Fuentes oficiales de la Junta han asegurado a este medio que sus técnicos no pueden de ningún modo entrar a la Biblioteca. El Ministerio de Cultura, también consultado por La Voz de Córdoba, apunta que pueden hacerlo cuando lo deseen para comprobar cualquier cuestión.
La Junta mantiene que las deficiencias detectadas (sin especificar cuáles son) aún no se han subsanado, por lo que se niega a recepcionar oficialmente las obras. Hace dos semanas, indican las mismas fuentes, se nombró a una persona para que dirigiera una comisión que se dedique a inspeccionar el estado del inmueble. Pero para eso, señalan desde la Administración autonómica, también necesitan el permiso del Ministerio.
La postura del Gobierno es bien diferente. En una respuesta por escrito indican que los técnicos de la Junta tienen «total acceso a su interior para realizar las actuaciones necesarias para su puesta a disposición de la ciudadanía». Para ello la Junta tiene que dirigirse a la empresa pública Tragsa, entidad a la que el Ministerio ha asignado «en esta fase transitoria, la responsabilidad de control y mantenimiento».
Una biblioteca sin libros
Nada impide, según el Ministerio, el traslado de los libros que ahora están en el antiguo edificio en el Campo Santo de los Mártires, un proceso que corresponde ejecutar a la Junta. Pero como la Administración autonómica se niega a entrar en el edificio, la mudanza está paralizada a pesar de que está contratada desde hace meses. De hecho, la Junta asegura que ha pedido más tiempo a la empresa adjudicataria del traslado: como poco hasta octubre, a pesar de que el contrato ya firmado estipulaba el fin de los trabajos para septiembre. Mientras tanto, la del Grupo Cántico es una biblioteca sin libros.

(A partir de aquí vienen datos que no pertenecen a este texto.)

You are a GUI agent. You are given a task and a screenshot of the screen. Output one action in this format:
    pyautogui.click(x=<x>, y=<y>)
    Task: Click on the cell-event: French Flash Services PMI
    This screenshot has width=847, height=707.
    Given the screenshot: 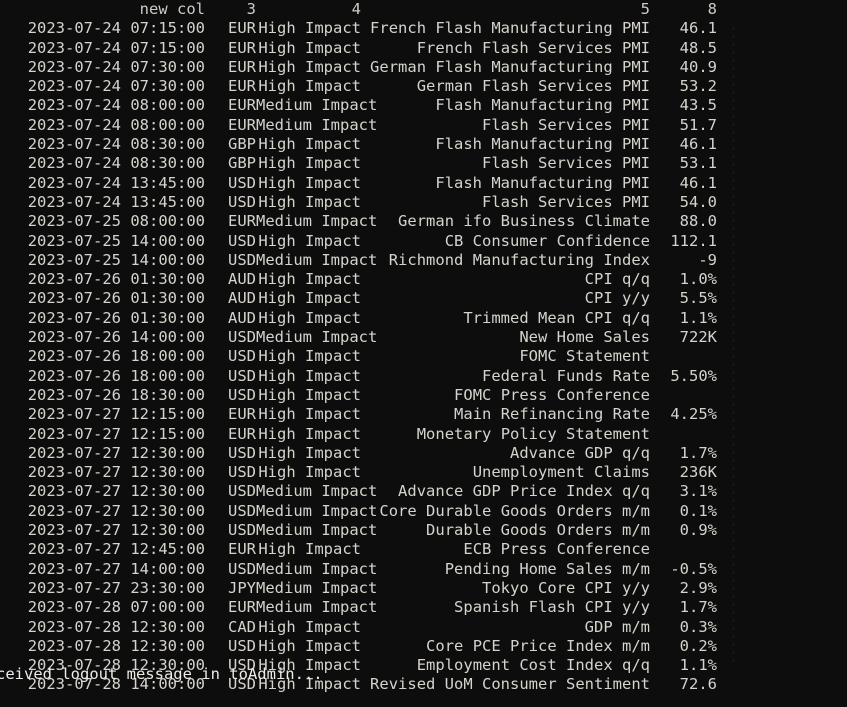 What is the action you would take?
    pyautogui.click(x=533, y=48)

Otro asunto que complica la apertura del edificio es la cuestión de las licencias. Según la respuesta del Ministerio de Cultura, cuando se celebró el acto en marzo de este año ambas administraciones acordaron que cada una solicitaría una de las dos necesarias, la de primera ocupación y la de actividad. De común acuerdo, el Ministerio tramitaría la primera y la Junta la segunda. En ambos casos entra en juego una tercera administración, el Ayuntamiento, que es quien debe otorgar los permisos a través de la Gerencia de Urbanismo.
El Ministerio hizo su parte a primeros del mes de mayo, apenas unas semanas después de la visita a la Biblioteca en marzo. Este medio ha podido constatar la solicitud de licencia de primera ocupación mediante una declaración responsable con fecha 11 de mayo. Desde la Junta, por el contrario, no aclaran si han solicitado a Urbanismo la licencia de actividad, y se limitan a mencionar la creación de la citada comisión.